Adobe fires back at Apple with love
Adobe fires back at Apple with love
Adobe is running ads in newspapers and popular technology blogs saying "We Love Apple."

New York: Adobe Systems Inc. is countering Apple Inc. CEO Steve Jobs' recent jab at Adobe's Flash technology for Web video and games. The company is running ads in newspapers and popular technology blogs saying "We Love Apple" — with a bright red heart in place of love.

Jobs had described Flash as outdated, unreliable and unfit for Apple's iPhone and iPad gadgets. In a detailed, 1,685-word offensive posted online two weeks ago. Jobs spelled out the reasons why Apple continues to ban Flash from its mobile devices, including "reliability, security and performance," and the fact that Flash was designed "for PCs using mice, not for touch screens using fingers."

But he said the most important reason is that Flash puts a third party between Apple and software developers. In other words, developers can take advantage of improvements from Apple only if Adobe upgrades its own software.

Adobe's ad - at 82 words - begins, "We love creativity," "We love innovation," "We love apps."

"What we don't love," it continues, "is anybody taking away your freedom to choose what you create, how you create it, and what you experience on the Web."

The full-page ads appeared Thursday in The Wall Street Journal, The New York Times and more than a dozen other newspapers.
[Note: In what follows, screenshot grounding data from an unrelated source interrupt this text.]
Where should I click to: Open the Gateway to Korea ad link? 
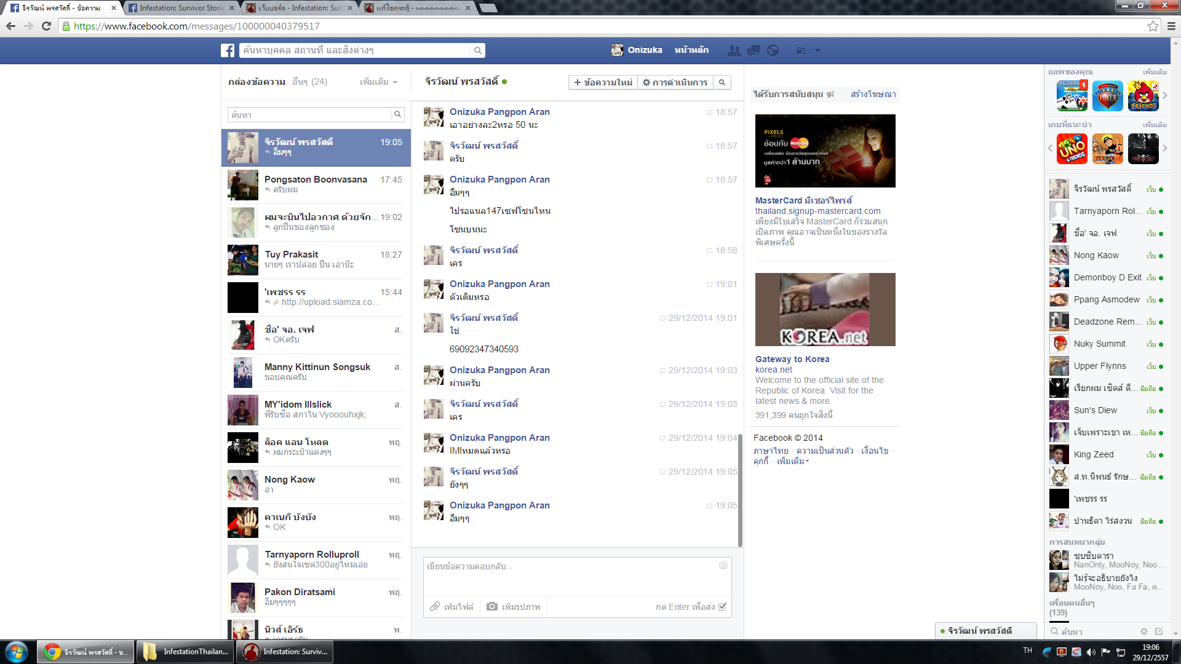tap(792, 359)
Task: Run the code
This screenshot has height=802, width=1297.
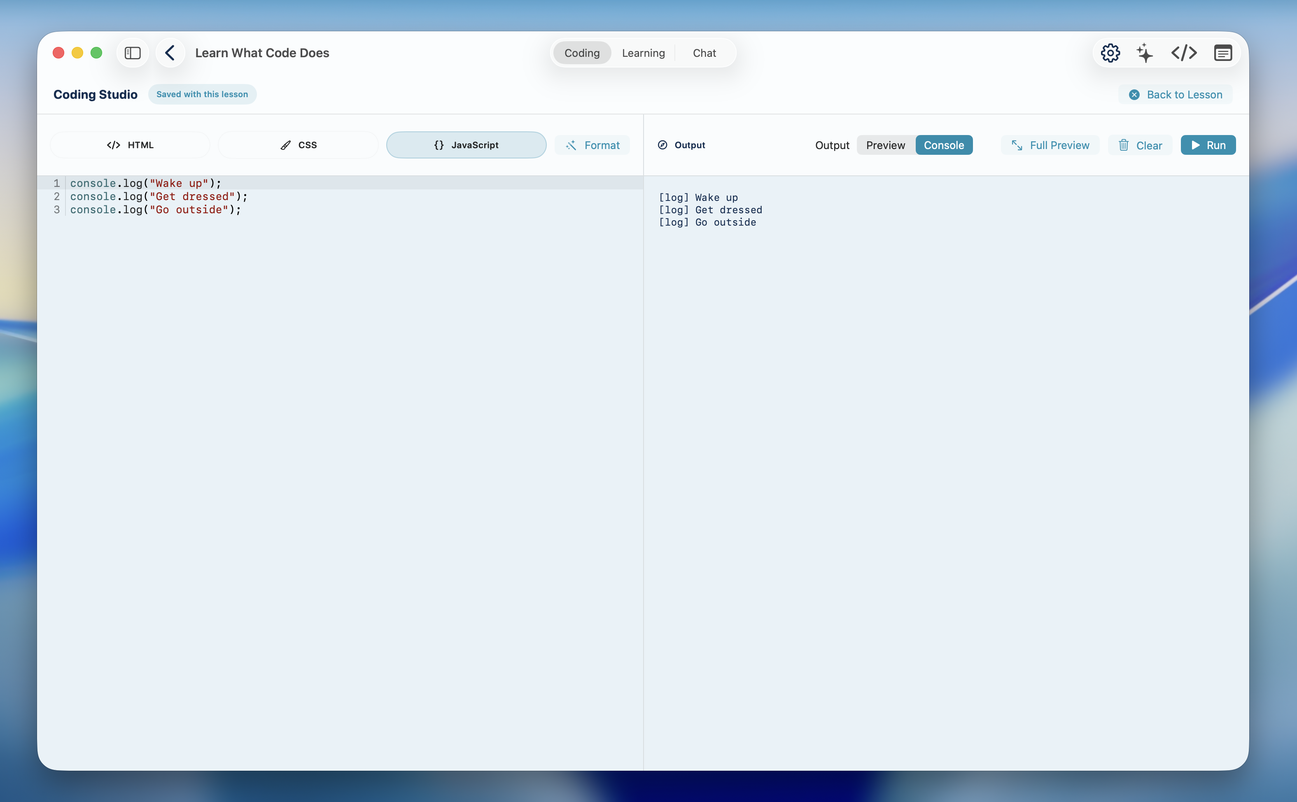Action: [x=1208, y=145]
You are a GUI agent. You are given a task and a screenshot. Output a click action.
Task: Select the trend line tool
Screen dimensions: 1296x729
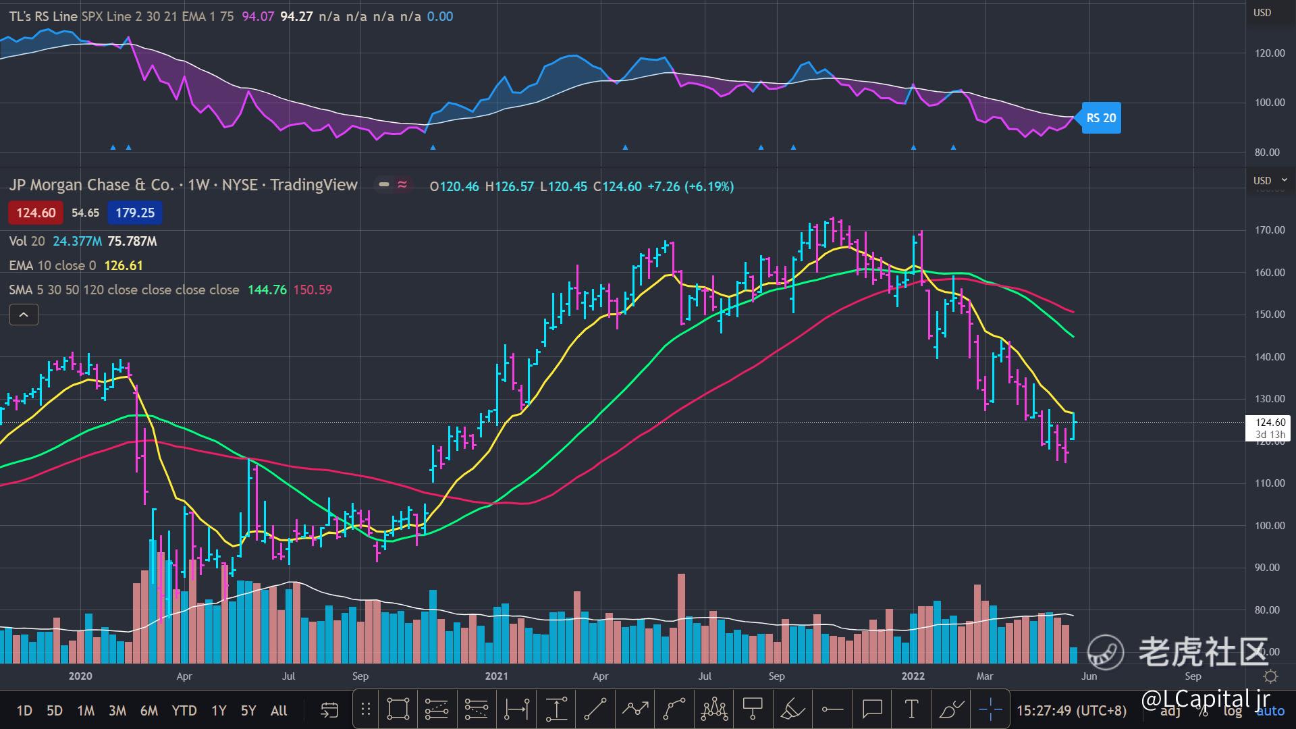click(595, 709)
Online, they peppered tech blogs such as ArsTechnica, Engadget and TechCrunch, as well as CNN.com and Wired.

Adobe co-founders Chuck Geschke and John Warnock, highly regarded in Silicon Valley, also posted a statement titled "Our thoughts on open markets" - 411 words - criticising Apple.

"When markets are open, anyone with a great idea has a chance to drive innovation and find new customers," they wrote, adding that Apple's "opposite approach" could undermine a future in which mobile devices outnumber traditional computers on the Internet.

Adobe would not say how much it spent on the ad campaign. For comparison, a full-page black-and-white advertisement costs $ 223,000 in The Wall Street Journal, assuming no discounts were given for running it over several days.

David Wadhwani, head of Adobe's platform business, said it's something the company feels passionate about because it enables a discussion over who controls the Web. And he stressed Adobe's stance that Flash "is an open platform, with a vibrant ecosystem around it."

In a statement, Apple said that it, too, believed in openness. The company said that is why it favors the emerging HTML5 programming standard rather than Adobe's proprietary Flash product for web video.